-- Start of Records provided --

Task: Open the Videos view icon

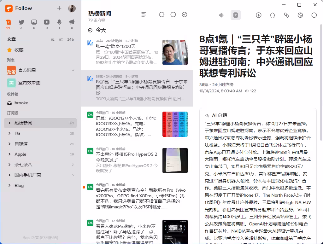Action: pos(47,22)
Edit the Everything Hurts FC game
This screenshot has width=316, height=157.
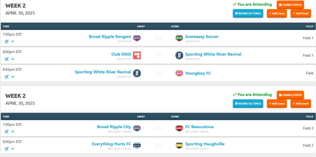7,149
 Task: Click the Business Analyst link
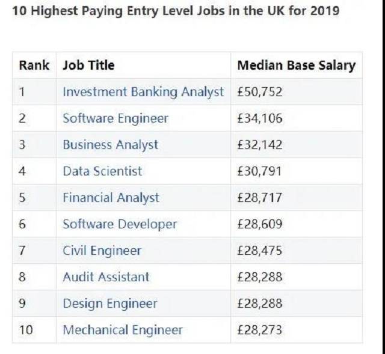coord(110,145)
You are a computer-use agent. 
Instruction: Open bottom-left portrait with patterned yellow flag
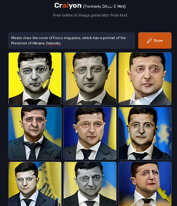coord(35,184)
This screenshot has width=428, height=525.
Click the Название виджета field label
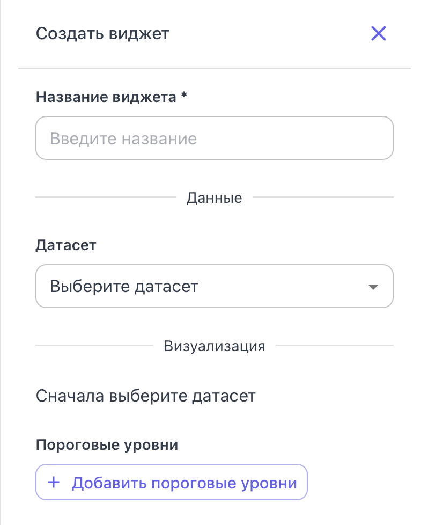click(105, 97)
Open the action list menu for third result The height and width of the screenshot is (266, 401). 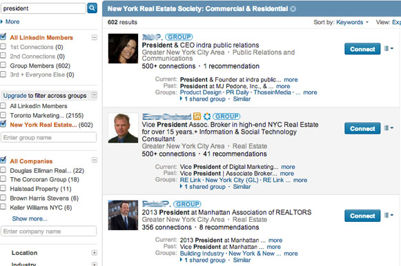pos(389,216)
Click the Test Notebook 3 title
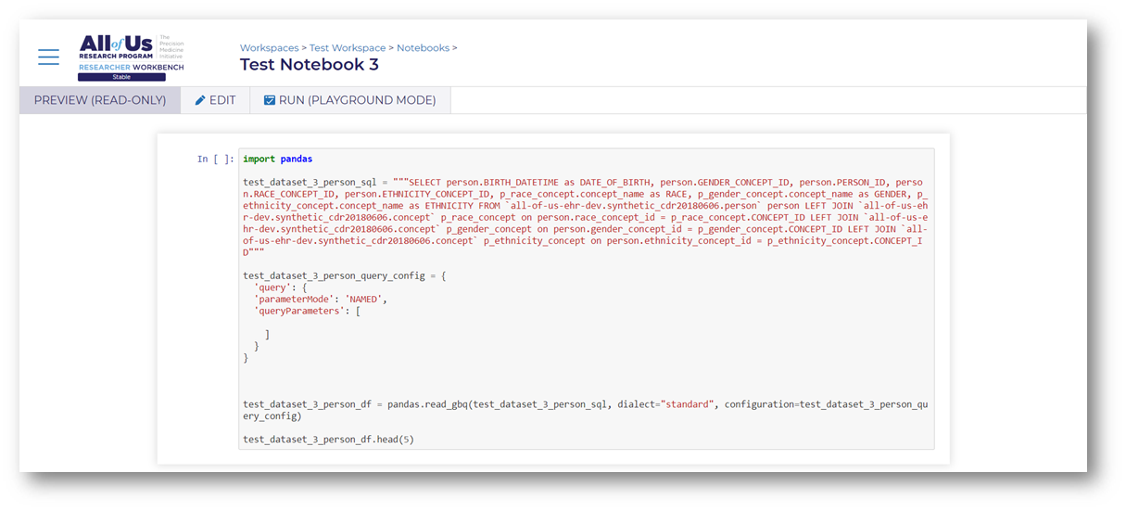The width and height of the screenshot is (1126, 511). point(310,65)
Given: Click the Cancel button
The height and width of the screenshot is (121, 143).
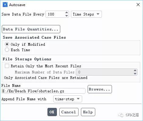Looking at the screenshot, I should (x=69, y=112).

-- End of Records provided --
-- Start of Records provided --

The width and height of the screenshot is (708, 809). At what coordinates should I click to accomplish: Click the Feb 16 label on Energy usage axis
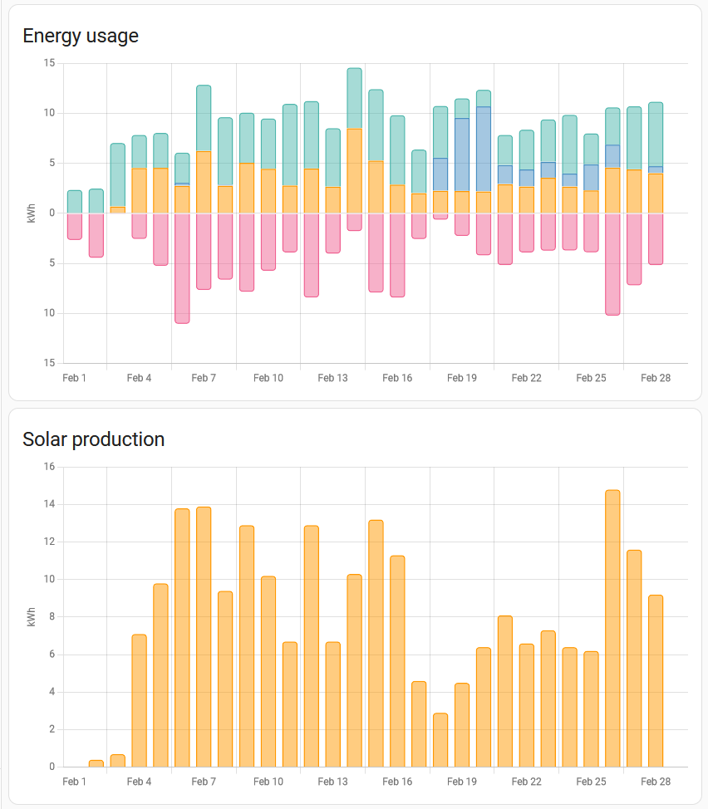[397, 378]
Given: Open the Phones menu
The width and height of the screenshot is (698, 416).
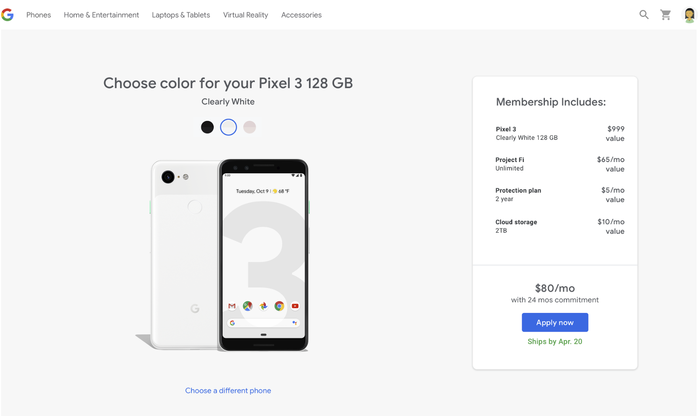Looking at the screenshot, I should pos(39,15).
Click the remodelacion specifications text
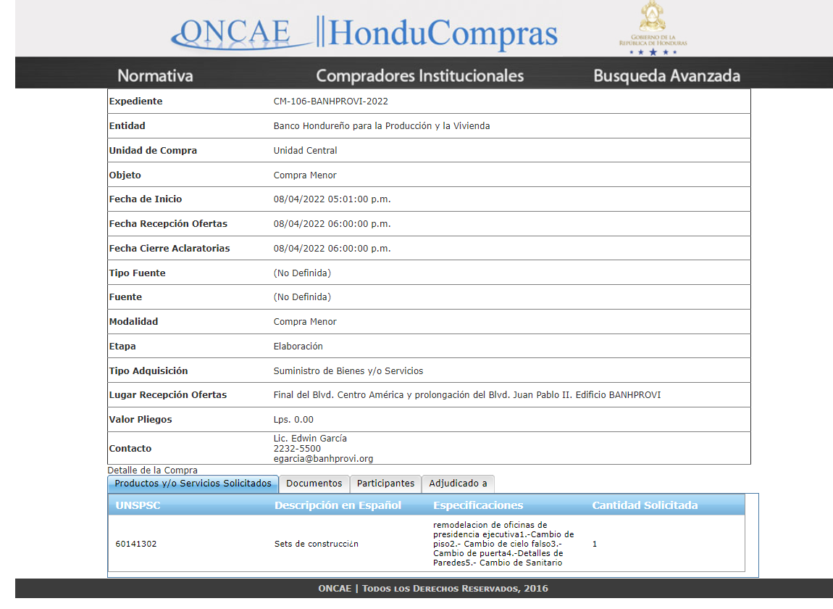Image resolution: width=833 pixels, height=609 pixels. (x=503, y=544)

-- End of Records provided --

Exercise goal →
Convert the lines of the records above, from the line containing "Given: Open the Phones menu" through the line containing "Image resolution: width=833", inclusive, into a JSON list of strings with one string per line and blank lines skipped. Omit the pictures.

Correct response →
[
  "Given: Open the Phones menu",
  "The width and height of the screenshot is (698, 416).",
  "Looking at the screenshot, I should pos(39,15).",
  "Click the remodelacion specifications text",
  "Image resolution: width=833 pixels, height=609 pixels. (x=503, y=544)"
]